[Dataset content start]

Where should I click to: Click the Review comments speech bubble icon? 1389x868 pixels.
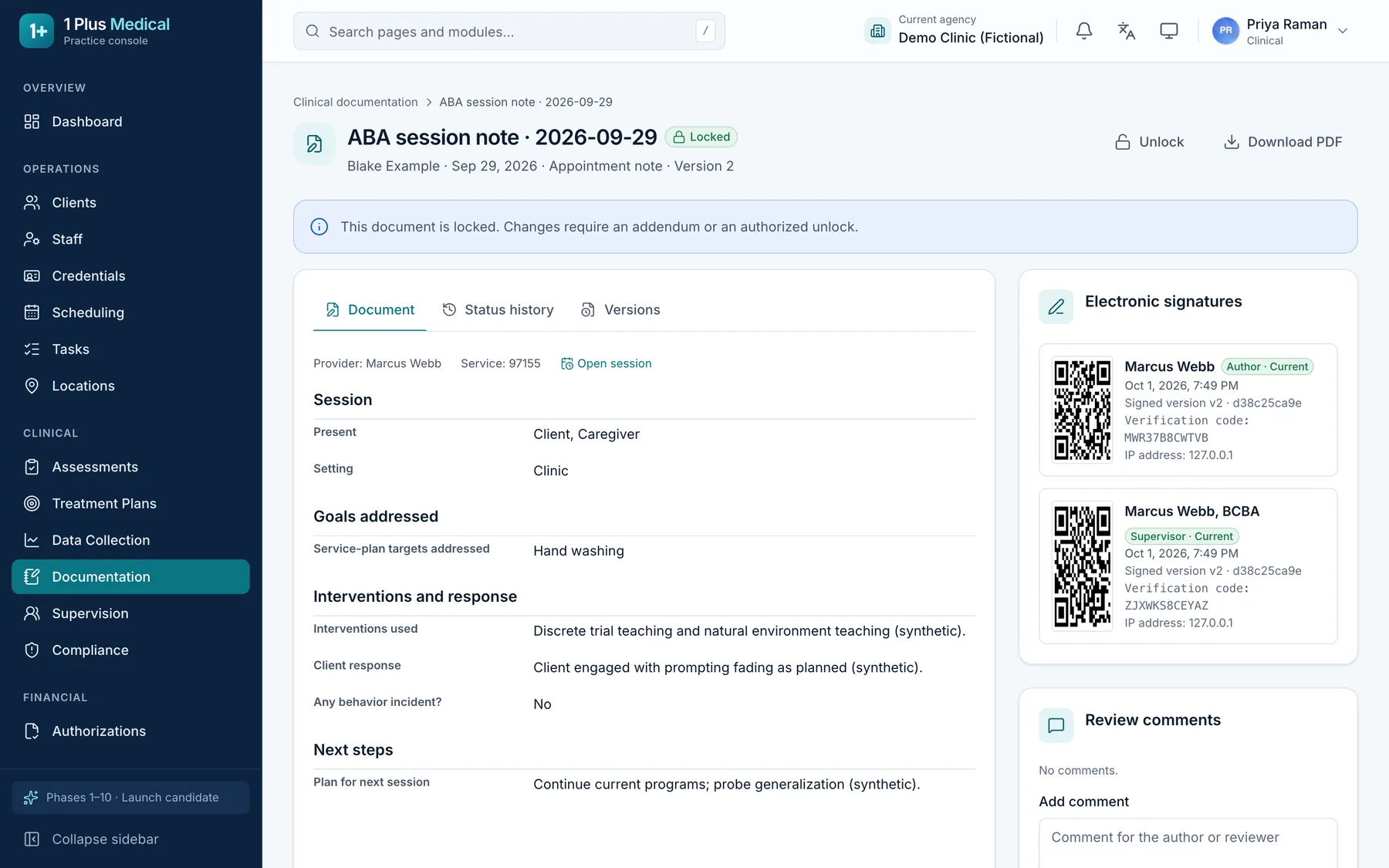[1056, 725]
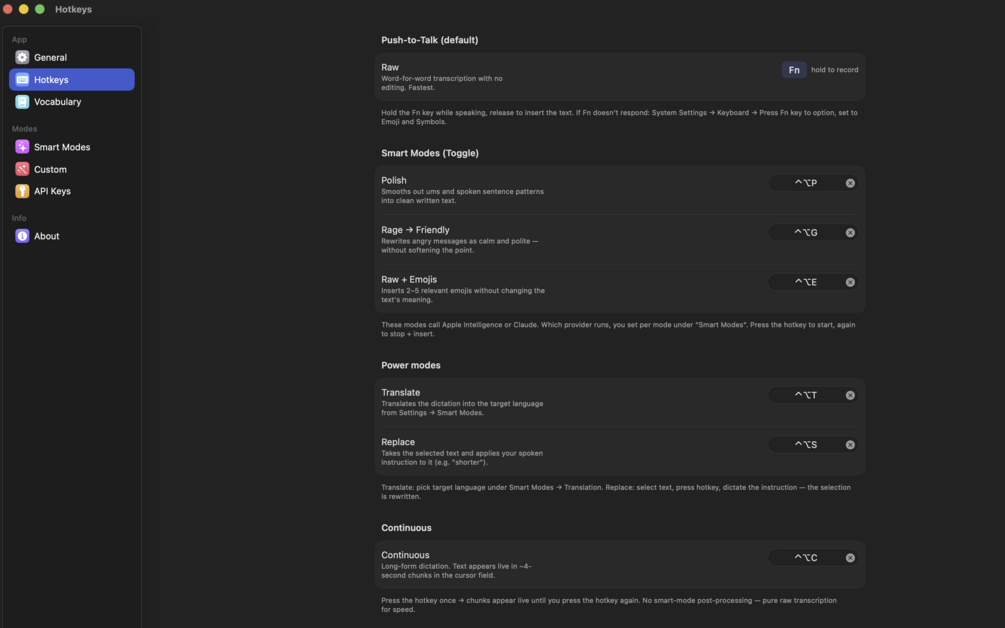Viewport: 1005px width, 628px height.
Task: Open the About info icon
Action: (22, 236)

[Dataset content end]

Directions for this task | Copy the items above word for word, omitting the pictures.

Written answer |
Where should I click to: Click the Review comments speech bubble icon? 1389x868 pixels.
[1056, 725]
Viewport: 1005px width, 628px height.
Task: Open the About info icon
Action: (22, 236)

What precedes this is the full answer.